#### Aim of the task
In the listing below, how many lines contain the string "computer"? Reply with the number alone.

#### Records shown
********

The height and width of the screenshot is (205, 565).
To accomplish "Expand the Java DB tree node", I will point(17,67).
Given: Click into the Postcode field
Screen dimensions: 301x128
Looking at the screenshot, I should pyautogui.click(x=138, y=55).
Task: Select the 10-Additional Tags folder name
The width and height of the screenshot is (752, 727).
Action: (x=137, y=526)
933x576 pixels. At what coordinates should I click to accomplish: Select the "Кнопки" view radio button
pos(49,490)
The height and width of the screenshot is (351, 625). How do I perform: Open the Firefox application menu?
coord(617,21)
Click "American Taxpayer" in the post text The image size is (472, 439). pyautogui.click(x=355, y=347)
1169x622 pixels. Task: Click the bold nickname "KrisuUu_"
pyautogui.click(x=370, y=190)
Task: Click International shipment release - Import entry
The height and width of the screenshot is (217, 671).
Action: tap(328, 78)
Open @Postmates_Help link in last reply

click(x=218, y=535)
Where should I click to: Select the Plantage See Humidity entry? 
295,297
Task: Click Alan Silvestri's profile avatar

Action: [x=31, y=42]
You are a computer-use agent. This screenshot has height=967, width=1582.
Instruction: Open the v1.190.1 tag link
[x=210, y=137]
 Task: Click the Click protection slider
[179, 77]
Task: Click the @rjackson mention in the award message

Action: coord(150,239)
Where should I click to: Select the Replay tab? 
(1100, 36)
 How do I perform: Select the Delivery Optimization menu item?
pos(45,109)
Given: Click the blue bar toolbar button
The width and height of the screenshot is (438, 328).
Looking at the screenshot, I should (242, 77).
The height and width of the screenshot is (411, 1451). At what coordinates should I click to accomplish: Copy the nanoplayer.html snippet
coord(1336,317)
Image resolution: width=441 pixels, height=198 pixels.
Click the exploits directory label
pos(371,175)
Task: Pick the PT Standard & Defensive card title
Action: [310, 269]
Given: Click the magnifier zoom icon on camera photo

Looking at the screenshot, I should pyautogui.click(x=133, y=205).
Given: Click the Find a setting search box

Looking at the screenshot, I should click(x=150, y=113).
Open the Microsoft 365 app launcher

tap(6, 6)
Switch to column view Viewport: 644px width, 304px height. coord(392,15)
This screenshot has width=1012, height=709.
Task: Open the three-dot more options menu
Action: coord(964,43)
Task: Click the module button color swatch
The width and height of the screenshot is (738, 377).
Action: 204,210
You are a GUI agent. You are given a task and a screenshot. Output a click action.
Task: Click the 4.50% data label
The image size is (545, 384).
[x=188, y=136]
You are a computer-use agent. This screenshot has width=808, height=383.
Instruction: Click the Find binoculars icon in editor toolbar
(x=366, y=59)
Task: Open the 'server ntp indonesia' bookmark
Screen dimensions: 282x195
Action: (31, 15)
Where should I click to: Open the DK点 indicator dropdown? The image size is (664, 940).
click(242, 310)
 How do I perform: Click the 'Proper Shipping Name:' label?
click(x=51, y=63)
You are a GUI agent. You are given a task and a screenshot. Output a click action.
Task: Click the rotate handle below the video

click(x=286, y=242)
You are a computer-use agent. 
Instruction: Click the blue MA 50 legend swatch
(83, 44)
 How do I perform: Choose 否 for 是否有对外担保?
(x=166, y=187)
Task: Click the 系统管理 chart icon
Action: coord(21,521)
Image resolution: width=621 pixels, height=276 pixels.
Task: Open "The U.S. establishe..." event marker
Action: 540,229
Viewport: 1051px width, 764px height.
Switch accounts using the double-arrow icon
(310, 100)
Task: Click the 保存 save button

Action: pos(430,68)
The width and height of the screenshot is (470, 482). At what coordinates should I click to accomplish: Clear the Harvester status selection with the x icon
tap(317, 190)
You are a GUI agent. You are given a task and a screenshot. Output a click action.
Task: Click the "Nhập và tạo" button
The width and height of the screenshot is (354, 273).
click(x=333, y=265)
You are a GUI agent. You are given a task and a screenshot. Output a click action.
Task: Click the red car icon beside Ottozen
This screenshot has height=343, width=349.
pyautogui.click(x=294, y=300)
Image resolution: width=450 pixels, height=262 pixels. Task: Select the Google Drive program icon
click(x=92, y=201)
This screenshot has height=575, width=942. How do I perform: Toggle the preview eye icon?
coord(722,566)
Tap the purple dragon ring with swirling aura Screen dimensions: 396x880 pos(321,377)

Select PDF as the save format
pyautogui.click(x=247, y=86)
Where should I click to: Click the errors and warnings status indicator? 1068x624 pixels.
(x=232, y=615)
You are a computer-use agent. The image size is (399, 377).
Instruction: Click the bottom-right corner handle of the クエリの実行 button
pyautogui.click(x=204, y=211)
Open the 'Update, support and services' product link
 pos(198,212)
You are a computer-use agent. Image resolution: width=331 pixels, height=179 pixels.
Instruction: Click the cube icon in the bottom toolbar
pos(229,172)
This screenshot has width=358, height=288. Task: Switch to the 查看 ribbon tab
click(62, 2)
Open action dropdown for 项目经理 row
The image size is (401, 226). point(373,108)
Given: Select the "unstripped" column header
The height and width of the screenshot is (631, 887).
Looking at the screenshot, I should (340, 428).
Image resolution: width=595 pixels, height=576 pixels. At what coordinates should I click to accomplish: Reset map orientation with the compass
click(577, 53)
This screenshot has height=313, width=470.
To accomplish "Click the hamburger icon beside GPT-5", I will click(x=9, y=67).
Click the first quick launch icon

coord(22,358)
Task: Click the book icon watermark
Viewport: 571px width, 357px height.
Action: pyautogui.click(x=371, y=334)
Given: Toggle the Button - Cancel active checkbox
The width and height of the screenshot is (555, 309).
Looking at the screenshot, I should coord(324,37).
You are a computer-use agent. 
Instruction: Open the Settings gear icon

********

#### Response
6